In any event, the persona known as Gary Soneji, the “Bad Boy,” would have appreciated the irony of the moment. Everything was ready now. An incredible extravaganza. With him at center stage. No matter what, this was the biggest day of his life.
I want to be somebody!
“Has the jury reached a verdict?” Judge Kaplan asked once they were seated.
A small, folded slip of paper was passed to the judge. Judge Kaplan’s face was expressionless as she read the verdict. Then it went back to the jury foreman. The process of due process.
The foreman, who had remained standing, began to speak in a clear but shaky voice. He was a postal worker named James Heekin. He was fifty-five, and had ruddy, almost crimson, coloring that suggested high blood pressure, or maybe just the stress of the trial.
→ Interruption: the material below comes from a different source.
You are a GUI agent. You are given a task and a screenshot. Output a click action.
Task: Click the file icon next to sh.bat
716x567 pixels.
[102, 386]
James Heekin proclaimed, “On two charges of kidnapping, we find the defendant guilty. On the charge of the murder of Michael Goldberg, we find the defendant guilty.” James Heekin never used the name Murphy, just the defendant.
Chaos broke out all over the courtroom. The noise was deafening as it echoed off the stone pillars and marble walls. Reporters raced for the telephones in the hallway. Mary Warner was emotionally congratulated by all the young associates on her staff. Anthony Nathan and his defense team quickly left the room, avoiding questions.
There was a strangely poignant moment in the front of the courtroom.
As court officers were leading Gary away, his wife, Missy, and his little girl, Roni, ran up to him. The three of them fiercely hugged. They sobbed openly.
I had never seen Gary cry before. If it was a performance, it was another brilliant one. If he was acting in front of the courtroom, the scene was entirely believable.
I couldn’t take my eyes off him. Not until a pair of court officers finally pried Gary away and led him out of the courtroom.
If he was acting, there hadn’t been a single false move. He was completely absorbed with his wife and little girl. He never once looked around the courtroom to see if he had an audience.
He played it perfectly.
Or was Gary Murphy an innocent man who had just been convicted of kidnapping and murder?